Лекции
Кино
Галереи SMART TV
«Меня бесят дети»: как перестать срываться на ребенка за то, что он ребенок
Объясняет педагог Дима Зицер
Читать
12:40
0 23775

«Меня бесят дети»: как перестать срываться на ребенка за то, что он ребенок

— Психология на Дожде
Объясняет педагог Дима Зицер

В новой лекции по психологии педагог Дима Зицер рассказал, почему взрослые раздражаются из-за поведения детей, как это связано с нашим воспитанием и можно ли перестать быть родителем-монстром и позволить своему ребенку быть ребенком. 

Здравствуйте. Я Дима Зицер. Тема нашей встречи — быть ребенком. Быть ребенком, мы так часто слышим эту фразу, это клише. Что это значит?

Я учился быть ребенком,

я искал себе причал.

Я разбил весь лоб в щебенку

об начало всех начал.

Помните, конечно, Борис Борисович Гребенщиков. Что же это, что же он и другие поэты имеют в виду? Знаете, есть еще одна цитата, которую я хотел бы вам напомнить. Это текст, который вы помните абсолютно точно.

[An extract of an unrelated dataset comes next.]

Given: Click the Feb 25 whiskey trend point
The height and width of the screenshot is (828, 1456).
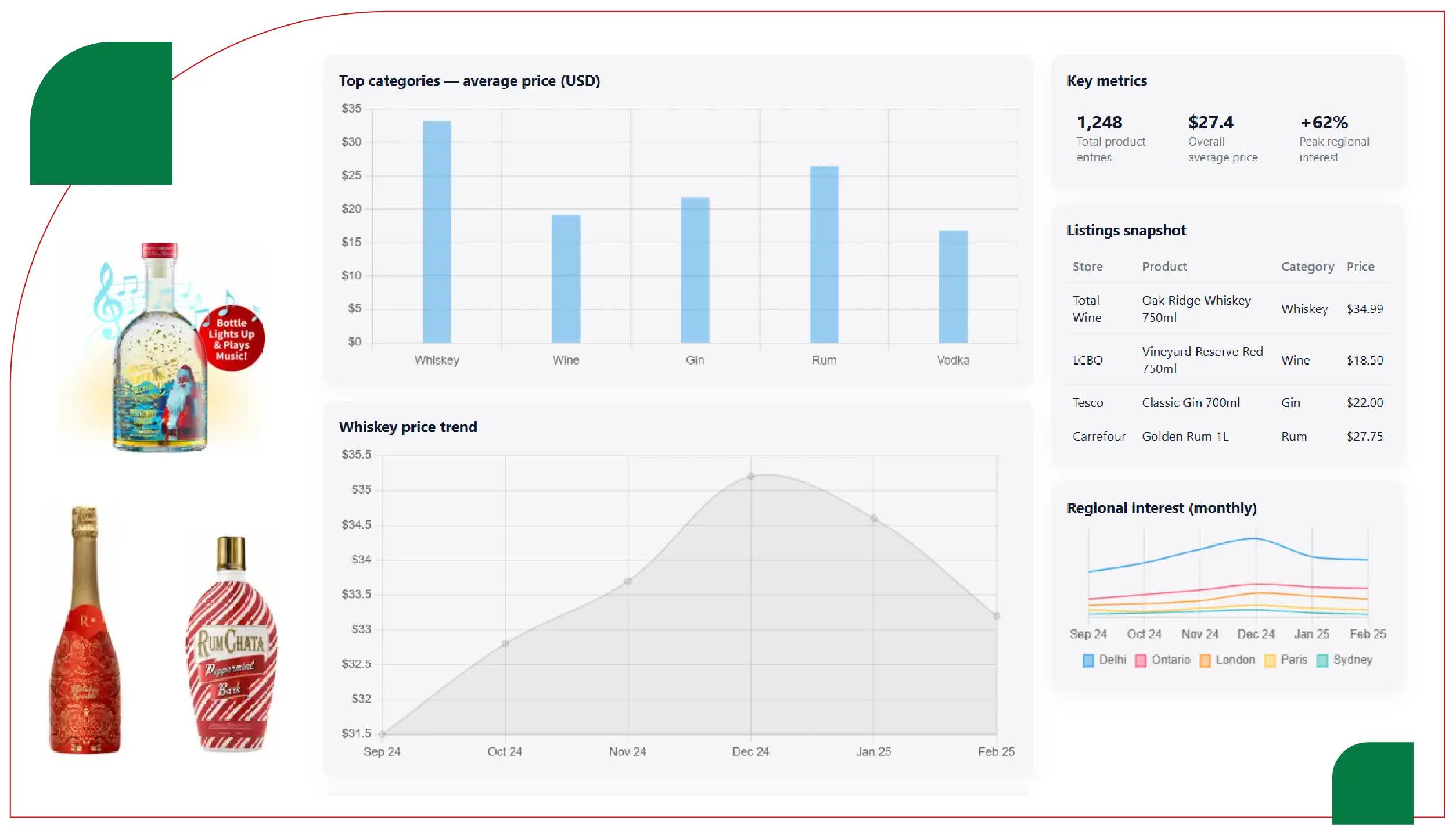Looking at the screenshot, I should tap(996, 616).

Будь веселым, дерзким, шумным.

Драться надо — так дерись!

Никогда не знай покоя,

плачь и смейся невпопад.

Черепаха Тортилла, которая добавляет после этого «Я сама была такою триста лет тому назад». Она перечисляет те самые качества, из которых состоит детскость, правда? Никогда не знай покоя, плачь и смейся невпопад, драться надо — так дерись, будь веселым, дерзким, шумным, а с другой стороны, помните, как по мановению волшебной палочки уста наши раскрываются в тот момент, когда кто-то из детей проявляет эти самые качества, и мы запрещаем… Ну, ладно, может быть, не мы, может быть, наши знакомые, может быть, другие взрослые, запрещают эти самые качества проявлять. Для того, чтобы понять, что такое детскость, нам, правда, удивительным образом нужно вспомнить себя.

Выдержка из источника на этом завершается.